Please carry on the tentative ruling on the protective order motions, picking up right after its last sentence.

__Source document__
=-=-=
MOTIONS FOR PROTECTIVE ORDERS

Los Angeles Superior Court Case # 22CHCV01440

 

Motions filed: 7/26/24, 7/29/24

 

MOVING PARTY: Defendants Jose Armando Priego; and West Coast Arborists, Inc. (collectively, “Defendants”) 

RESPONDING PARTY: Plaintiff Kirk Dietrich Mullins (“Plaintiff”) 

NOTICE: ok 

 

RELIEF REQUESTED: Protective orders prohibiting the noticed depositions of the following deponents from being taken, and further precluding any attempt to enforce the related production demands:

·         David Evans;

·         Heriberto Coronel;

·         Jose M. Chavarria Manzo;

·         Daniel Villa; and

·         Maria Berry.

Defendants also seek monetary sanctions against Plaintiff and/or his counsel in the total amount of $4,575.00.

 

TENTATIVE RULING: The motions are granted. The Court declines to issue monetary sanctions.

 

BACKGROUND

 

This is a personal injury action in which Plaintiff alleges that on 6/1/22, he was injured when a commercial truck operated by defendant Jose Armando Priego collided with Plaintiff’s motorcycle at the intersection of Del Monte Drive and Park View Road in the City of Santa Clarita. (Compl. ¶ 1.) Plaintiff alleges that at the time of the subject incident, Priego was acting in the course and scope of his employment with defendant West Coast Arborists, Inc. (“WCA”). (Id. at ¶ 6.)

 

On 12/19/22, Plaintiff filed his complaint, alleging the following causes of action: (1) Negligence/Negligence Per Se; and (2) Statutory Liability. On 2/15/23, Defendants filed their answers.

 

On 7/3/24, Plaintiff served Defendants with notices of deposition of the five subject deponents. (Ex. A to Decl. of Martin S. McMahan.) On 7/26/24 and 7/29/24, Defendants filed the instant motions. On 11/20/24, Plaintiff filed his opposition. On 11/26/24, Defendants filed their reply.

 

ANALYSIS

 

“Before, during, or after a deposition, any party, any deponent, or any other affected natural person or organization may promptly move for a protective order.” (Code Civ. Proc. § 2025.420, subd. (a).) “The court, for good cause shown, may make any order that justice requires to protect any party, deponent, or other natural person or organization from unwarranted annoyance, embarrassment, or oppression, or undue burden and expense.” (Id. at subd. (b).)

 

Here, Defendants move for protective orders preventing Plaintiff from deposing each of the five subject deponents, arguing that the deponents have no relevant testimony to offer, therefore their depositions would be unduly burdensome.

           

1.      Meet and Confer

 

A motion for a protective order must “be accompanied by a meet and confer declaration under Section 2016.040.” (Code Civ. Proc. § 2025.420, subd. (a).) Here, Defendants’ counsel declares that beginning on 3/28/24, he began meet and confer efforts with Plaintiff’s counsel regarding the issues raised herein. (McMahan Decl. ¶ 9.) Counsel for the parties continued to meet and confer but were unable to come to a resolution. (Id. at ¶¶ 10–16.) Accordingly, the Court finds that counsel has satisfied the meet and confer requirements under Code of Civil Procedure section 2025.420, subdivision (a).
=-=-=
__Given entries__

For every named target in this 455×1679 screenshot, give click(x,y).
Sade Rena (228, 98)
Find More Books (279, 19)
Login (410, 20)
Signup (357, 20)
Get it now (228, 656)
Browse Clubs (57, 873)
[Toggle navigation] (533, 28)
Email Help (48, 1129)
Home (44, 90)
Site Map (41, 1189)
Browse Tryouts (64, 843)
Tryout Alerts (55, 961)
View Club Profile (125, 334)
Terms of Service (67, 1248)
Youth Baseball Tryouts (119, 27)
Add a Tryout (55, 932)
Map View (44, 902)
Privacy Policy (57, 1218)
=-=-=
__Result of this task__
 

2.      Relevance/Undue Burden

 

Here, Defendants assert that none of the noticed deponents “has any knowledge regarding the underlying traffic accident, the fault of either driver, the cause of any claimed injuries or the extent of those injuries. Without such knowledge, their deposition(s) would be pointless and the pursuit of such discovery is abusive and harassing.” (Defs.’ Mot. 2:16–20.)

 

Discovery is relevant if it is admissible as evidence, or “appears reasonably calculated to lead to the discovery of admissible evidence.” (Code Civ. Proc. § 2017.010.) “Discovery may relate to the claim or defense of the party seeking discovery or of any other party to the action.” (Ibid.)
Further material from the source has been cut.